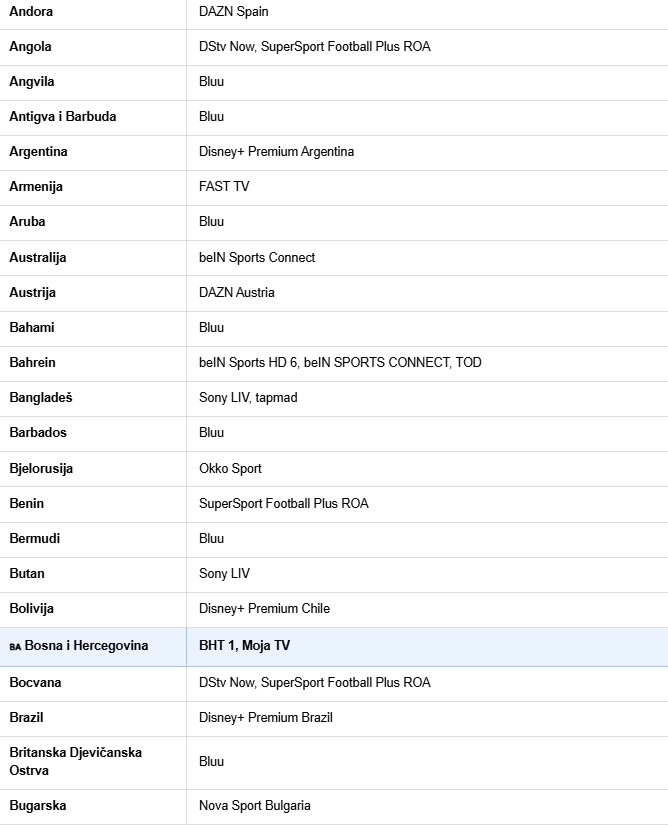Click the DAZN Spain broadcaster entry
The height and width of the screenshot is (825, 668).
(x=234, y=12)
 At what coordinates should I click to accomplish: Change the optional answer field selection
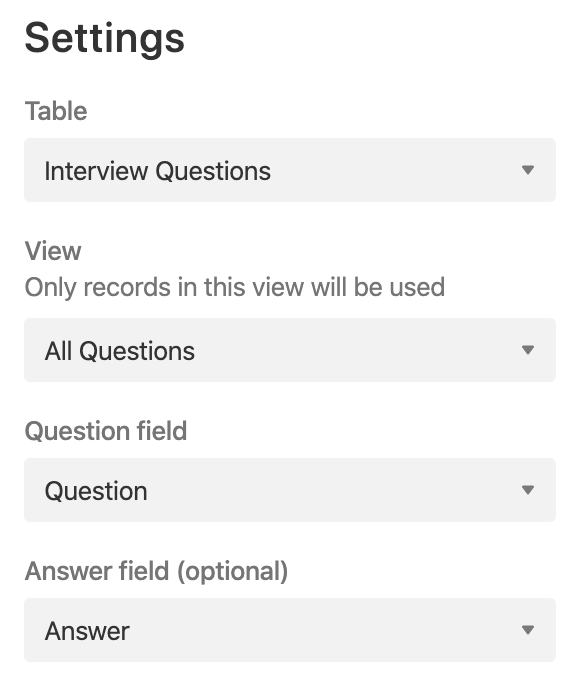(x=290, y=630)
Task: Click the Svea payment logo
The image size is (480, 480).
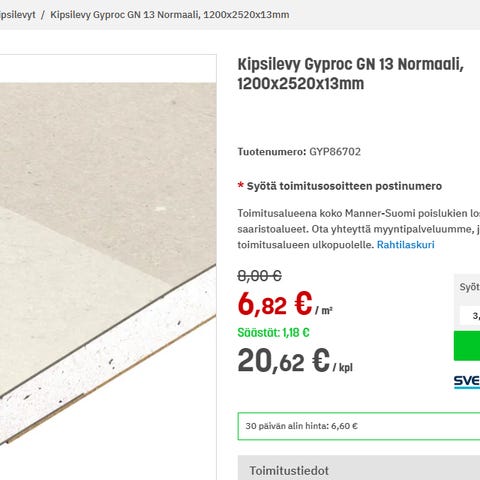Action: pyautogui.click(x=467, y=382)
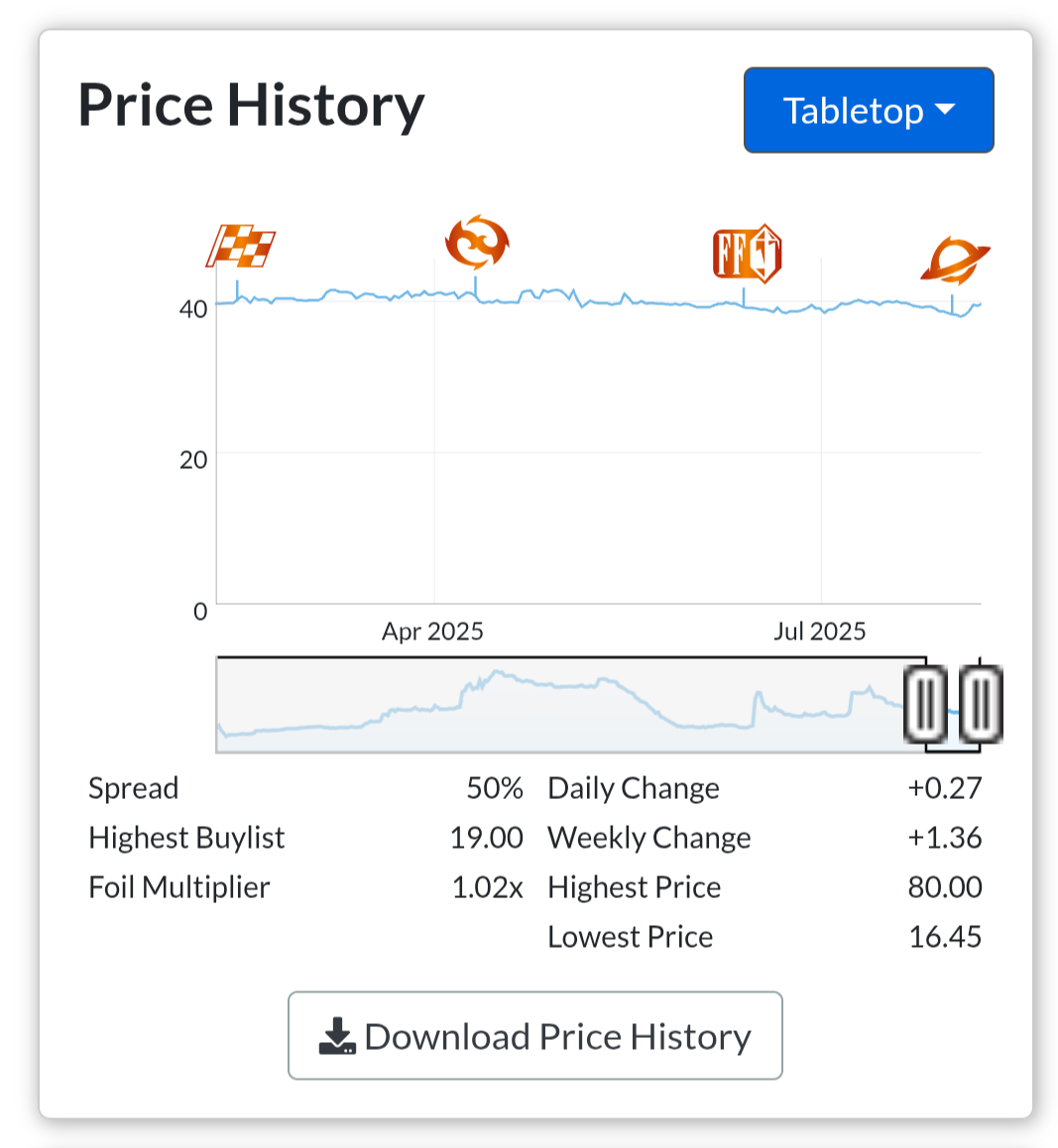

----

## PROBLEM REQUIREMENTS:
Copy exactly the lines from the line containing "At what coordinates" through the last line of the records, both included, and omit every picture.

## TASK ANSWER:
 At what coordinates should I click to accomplish: Change the optional answer field selection
(x=290, y=630)
Task: Click the Svea payment logo
The image size is (480, 480).
Action: pyautogui.click(x=467, y=382)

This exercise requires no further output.